--- Assigned task ---
Wherever the string "hammer" occurs in a line of these records, report that line.

═════ Data for analysis

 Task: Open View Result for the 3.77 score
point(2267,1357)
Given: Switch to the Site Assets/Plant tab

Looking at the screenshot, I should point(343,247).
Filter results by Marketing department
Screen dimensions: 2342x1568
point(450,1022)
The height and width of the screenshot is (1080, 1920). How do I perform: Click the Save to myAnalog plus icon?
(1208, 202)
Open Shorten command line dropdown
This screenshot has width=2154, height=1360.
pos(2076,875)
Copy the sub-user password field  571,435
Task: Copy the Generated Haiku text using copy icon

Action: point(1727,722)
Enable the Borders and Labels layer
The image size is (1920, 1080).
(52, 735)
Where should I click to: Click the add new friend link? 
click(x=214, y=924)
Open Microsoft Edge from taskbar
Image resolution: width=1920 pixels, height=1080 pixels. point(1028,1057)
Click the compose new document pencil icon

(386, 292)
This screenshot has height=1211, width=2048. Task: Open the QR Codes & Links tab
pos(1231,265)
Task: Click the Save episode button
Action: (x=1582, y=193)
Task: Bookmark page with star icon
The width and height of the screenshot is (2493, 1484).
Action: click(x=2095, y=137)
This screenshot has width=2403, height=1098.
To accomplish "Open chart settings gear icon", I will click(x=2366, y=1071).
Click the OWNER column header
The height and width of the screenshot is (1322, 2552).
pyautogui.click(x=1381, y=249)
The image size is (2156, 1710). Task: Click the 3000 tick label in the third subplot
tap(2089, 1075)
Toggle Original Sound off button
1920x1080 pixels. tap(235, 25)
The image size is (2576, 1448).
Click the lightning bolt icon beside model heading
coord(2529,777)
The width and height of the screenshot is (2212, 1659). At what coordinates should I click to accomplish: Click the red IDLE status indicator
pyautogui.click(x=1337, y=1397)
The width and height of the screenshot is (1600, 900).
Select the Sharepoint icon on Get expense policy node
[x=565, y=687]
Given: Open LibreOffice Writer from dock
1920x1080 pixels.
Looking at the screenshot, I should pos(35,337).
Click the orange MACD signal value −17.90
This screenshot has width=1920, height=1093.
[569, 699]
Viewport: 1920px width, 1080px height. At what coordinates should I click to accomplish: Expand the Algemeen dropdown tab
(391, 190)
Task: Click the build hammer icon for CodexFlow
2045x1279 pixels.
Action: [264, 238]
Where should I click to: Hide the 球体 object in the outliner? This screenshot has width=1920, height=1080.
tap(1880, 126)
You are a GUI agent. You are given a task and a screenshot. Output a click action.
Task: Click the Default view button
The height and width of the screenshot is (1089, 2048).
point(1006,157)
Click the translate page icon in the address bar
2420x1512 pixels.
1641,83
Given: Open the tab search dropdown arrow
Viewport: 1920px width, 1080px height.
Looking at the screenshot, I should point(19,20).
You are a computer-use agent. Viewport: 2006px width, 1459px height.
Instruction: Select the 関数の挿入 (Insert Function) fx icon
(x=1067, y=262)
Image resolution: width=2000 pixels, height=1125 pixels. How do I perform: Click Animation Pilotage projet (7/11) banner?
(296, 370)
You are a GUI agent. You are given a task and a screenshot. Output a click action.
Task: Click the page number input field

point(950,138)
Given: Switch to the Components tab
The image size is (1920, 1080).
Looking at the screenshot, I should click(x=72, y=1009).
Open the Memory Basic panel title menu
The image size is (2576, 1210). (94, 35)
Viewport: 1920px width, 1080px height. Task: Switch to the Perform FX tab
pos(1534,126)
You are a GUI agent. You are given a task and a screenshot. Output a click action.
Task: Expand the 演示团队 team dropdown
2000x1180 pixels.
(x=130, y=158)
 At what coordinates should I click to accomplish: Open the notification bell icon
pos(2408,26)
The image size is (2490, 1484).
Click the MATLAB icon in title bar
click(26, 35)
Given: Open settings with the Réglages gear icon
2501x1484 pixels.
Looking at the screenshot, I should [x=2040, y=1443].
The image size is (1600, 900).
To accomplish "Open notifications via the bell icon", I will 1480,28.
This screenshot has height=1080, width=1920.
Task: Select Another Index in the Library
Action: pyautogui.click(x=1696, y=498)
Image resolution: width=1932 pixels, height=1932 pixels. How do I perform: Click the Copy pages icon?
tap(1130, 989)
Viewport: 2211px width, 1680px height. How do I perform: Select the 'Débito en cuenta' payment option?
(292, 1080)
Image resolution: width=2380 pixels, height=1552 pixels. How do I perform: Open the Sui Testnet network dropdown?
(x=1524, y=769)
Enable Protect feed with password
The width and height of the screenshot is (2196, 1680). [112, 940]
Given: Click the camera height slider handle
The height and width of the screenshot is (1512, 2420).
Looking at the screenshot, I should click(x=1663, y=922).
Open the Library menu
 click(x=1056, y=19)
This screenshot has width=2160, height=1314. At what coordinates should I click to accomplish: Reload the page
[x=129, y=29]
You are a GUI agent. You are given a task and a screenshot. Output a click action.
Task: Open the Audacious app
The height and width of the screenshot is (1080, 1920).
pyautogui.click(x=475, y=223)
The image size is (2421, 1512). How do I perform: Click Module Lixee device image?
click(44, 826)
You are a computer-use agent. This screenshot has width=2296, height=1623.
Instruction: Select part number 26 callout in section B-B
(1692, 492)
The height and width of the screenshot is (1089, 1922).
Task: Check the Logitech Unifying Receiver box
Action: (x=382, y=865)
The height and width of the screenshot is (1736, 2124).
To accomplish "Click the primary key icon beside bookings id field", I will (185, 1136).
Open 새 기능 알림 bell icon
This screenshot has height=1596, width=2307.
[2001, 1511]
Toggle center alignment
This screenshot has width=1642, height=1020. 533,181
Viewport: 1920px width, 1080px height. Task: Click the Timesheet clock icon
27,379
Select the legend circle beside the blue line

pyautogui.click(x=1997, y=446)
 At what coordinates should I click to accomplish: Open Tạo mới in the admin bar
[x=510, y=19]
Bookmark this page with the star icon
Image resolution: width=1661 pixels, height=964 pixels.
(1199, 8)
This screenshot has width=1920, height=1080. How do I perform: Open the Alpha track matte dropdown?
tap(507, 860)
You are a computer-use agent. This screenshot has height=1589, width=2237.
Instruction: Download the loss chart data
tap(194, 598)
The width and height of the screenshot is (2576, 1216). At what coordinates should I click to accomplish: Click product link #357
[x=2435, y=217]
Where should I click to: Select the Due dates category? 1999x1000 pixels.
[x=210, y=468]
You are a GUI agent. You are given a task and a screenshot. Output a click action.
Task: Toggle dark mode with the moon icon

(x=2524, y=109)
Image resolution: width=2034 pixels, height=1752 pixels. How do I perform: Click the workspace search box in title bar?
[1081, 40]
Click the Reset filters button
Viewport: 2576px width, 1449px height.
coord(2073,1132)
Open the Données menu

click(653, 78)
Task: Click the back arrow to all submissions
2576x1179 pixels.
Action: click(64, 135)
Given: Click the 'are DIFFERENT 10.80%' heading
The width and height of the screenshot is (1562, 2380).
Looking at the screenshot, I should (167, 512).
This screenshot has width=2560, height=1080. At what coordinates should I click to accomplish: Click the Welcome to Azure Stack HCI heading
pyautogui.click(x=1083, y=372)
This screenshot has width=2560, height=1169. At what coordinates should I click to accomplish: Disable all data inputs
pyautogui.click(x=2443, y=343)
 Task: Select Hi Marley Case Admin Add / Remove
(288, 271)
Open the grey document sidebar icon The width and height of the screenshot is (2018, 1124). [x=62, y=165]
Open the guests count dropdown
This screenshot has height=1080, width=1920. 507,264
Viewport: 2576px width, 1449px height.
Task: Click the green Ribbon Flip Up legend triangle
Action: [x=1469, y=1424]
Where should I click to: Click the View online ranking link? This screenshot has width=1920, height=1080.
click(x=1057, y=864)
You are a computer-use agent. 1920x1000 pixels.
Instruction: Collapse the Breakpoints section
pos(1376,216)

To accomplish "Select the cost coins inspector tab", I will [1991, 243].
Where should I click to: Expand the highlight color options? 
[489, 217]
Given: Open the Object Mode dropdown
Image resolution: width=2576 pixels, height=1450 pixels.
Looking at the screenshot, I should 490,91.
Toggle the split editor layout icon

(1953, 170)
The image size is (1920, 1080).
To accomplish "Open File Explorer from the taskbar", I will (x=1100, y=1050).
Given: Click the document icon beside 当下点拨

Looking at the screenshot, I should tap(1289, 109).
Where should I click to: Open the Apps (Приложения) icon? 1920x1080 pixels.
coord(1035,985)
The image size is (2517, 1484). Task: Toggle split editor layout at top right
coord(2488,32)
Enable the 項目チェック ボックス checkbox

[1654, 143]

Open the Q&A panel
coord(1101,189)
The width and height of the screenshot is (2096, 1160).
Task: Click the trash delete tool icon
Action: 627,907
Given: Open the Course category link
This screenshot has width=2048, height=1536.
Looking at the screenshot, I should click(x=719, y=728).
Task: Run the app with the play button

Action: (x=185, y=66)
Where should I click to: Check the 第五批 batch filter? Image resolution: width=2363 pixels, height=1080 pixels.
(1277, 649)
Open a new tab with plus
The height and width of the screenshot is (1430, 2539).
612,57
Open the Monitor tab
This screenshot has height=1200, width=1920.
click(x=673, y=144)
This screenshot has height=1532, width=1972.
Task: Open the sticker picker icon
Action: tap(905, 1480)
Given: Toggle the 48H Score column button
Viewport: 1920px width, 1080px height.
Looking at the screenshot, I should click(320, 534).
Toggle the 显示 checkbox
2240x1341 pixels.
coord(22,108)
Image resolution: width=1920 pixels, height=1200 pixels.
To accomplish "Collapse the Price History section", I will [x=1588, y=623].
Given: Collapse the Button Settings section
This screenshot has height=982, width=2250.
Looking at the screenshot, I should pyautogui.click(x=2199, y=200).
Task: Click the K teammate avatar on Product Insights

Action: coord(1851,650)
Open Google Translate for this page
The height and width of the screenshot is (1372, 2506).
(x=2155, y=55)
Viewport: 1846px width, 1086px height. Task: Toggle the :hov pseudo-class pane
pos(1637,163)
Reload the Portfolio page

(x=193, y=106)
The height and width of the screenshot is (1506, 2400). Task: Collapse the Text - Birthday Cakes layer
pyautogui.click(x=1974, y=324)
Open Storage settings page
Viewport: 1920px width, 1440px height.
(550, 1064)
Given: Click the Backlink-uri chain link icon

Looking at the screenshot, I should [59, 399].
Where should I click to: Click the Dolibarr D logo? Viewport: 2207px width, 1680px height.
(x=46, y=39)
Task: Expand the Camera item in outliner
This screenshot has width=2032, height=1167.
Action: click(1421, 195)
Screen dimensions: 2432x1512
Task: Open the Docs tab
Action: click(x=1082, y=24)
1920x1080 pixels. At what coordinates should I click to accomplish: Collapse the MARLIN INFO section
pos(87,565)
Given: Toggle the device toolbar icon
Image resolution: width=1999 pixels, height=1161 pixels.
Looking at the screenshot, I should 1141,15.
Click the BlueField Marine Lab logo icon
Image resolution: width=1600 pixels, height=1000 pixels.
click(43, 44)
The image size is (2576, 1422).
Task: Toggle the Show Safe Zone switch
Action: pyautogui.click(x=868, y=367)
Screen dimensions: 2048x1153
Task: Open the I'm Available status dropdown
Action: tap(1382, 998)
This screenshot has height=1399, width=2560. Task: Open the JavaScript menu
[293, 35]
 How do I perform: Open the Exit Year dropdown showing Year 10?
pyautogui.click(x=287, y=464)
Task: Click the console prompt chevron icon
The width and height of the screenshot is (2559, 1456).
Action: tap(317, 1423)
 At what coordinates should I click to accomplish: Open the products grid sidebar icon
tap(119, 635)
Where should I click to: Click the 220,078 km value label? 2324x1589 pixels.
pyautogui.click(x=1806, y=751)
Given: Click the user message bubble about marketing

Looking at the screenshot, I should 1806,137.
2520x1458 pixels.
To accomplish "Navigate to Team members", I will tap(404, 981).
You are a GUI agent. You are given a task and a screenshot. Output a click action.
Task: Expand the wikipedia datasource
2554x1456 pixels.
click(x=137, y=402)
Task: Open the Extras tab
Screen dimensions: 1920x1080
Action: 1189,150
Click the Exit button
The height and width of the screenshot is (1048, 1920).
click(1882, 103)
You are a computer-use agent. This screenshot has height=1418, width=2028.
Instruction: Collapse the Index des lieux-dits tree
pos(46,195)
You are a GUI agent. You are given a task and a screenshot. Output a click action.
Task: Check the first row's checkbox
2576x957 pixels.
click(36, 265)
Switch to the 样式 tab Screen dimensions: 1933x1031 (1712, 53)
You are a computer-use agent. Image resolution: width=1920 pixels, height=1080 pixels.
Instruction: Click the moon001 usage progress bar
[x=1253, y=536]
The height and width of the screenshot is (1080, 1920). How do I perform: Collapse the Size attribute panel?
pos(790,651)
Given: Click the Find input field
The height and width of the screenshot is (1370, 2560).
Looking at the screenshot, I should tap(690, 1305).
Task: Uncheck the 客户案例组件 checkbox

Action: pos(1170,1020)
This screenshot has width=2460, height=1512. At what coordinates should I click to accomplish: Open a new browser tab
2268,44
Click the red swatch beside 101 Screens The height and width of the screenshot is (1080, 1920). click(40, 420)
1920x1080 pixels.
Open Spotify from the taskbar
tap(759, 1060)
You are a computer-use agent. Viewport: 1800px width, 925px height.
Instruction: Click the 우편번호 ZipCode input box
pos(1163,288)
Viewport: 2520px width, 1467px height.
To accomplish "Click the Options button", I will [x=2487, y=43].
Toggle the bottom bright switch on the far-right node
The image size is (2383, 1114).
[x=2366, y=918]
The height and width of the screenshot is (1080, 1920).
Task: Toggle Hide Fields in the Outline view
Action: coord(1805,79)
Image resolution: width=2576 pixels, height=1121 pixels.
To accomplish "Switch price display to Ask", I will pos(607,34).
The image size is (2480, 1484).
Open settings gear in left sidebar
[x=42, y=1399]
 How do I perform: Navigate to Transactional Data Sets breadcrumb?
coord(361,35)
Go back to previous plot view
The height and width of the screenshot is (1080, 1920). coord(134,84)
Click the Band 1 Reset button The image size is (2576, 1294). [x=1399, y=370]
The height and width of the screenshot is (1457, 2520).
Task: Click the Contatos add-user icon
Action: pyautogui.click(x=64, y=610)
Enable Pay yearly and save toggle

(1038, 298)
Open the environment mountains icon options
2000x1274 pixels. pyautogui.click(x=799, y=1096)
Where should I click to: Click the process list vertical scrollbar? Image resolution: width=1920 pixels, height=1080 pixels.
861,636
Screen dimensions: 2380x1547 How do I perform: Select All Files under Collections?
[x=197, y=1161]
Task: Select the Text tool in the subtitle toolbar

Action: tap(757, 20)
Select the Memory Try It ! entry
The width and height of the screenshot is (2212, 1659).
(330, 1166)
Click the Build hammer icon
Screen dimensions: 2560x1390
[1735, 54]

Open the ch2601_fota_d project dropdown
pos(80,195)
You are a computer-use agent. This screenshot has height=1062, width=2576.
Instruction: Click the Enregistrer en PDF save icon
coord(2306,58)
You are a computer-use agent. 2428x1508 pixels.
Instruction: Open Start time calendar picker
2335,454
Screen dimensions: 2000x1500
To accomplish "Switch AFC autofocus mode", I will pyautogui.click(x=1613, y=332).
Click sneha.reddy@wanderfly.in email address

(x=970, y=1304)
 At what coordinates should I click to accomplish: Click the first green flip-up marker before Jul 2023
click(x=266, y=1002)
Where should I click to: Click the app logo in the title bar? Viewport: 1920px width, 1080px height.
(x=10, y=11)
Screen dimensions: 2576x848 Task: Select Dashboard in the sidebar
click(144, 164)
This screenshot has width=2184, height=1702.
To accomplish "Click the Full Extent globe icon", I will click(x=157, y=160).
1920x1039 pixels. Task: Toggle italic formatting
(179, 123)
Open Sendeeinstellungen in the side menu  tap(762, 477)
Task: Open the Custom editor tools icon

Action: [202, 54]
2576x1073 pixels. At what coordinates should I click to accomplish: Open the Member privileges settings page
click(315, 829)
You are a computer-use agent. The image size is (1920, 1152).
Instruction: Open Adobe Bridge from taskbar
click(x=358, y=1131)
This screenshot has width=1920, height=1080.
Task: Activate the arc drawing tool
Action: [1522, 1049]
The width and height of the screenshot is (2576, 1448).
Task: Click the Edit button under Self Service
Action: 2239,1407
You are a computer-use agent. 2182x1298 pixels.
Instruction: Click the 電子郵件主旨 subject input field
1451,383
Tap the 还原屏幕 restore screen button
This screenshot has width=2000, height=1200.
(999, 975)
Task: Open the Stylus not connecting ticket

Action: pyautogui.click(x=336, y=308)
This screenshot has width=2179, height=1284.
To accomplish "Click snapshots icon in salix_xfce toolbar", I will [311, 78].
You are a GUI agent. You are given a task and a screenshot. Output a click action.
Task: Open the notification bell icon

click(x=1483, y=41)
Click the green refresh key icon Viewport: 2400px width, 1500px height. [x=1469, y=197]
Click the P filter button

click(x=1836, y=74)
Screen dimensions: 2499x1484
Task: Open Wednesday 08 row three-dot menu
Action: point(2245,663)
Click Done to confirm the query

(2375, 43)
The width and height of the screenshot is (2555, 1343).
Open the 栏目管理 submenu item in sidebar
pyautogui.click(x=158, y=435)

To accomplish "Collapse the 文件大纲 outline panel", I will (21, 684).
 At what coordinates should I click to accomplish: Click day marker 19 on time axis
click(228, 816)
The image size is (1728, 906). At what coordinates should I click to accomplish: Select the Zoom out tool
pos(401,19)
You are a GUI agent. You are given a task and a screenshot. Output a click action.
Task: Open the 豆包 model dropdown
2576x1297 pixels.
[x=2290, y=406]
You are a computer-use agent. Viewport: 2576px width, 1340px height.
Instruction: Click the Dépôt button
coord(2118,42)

══════════

--- Result ---
Task: Click the build hammer icon for CodexFlow
Click the Build hammer icon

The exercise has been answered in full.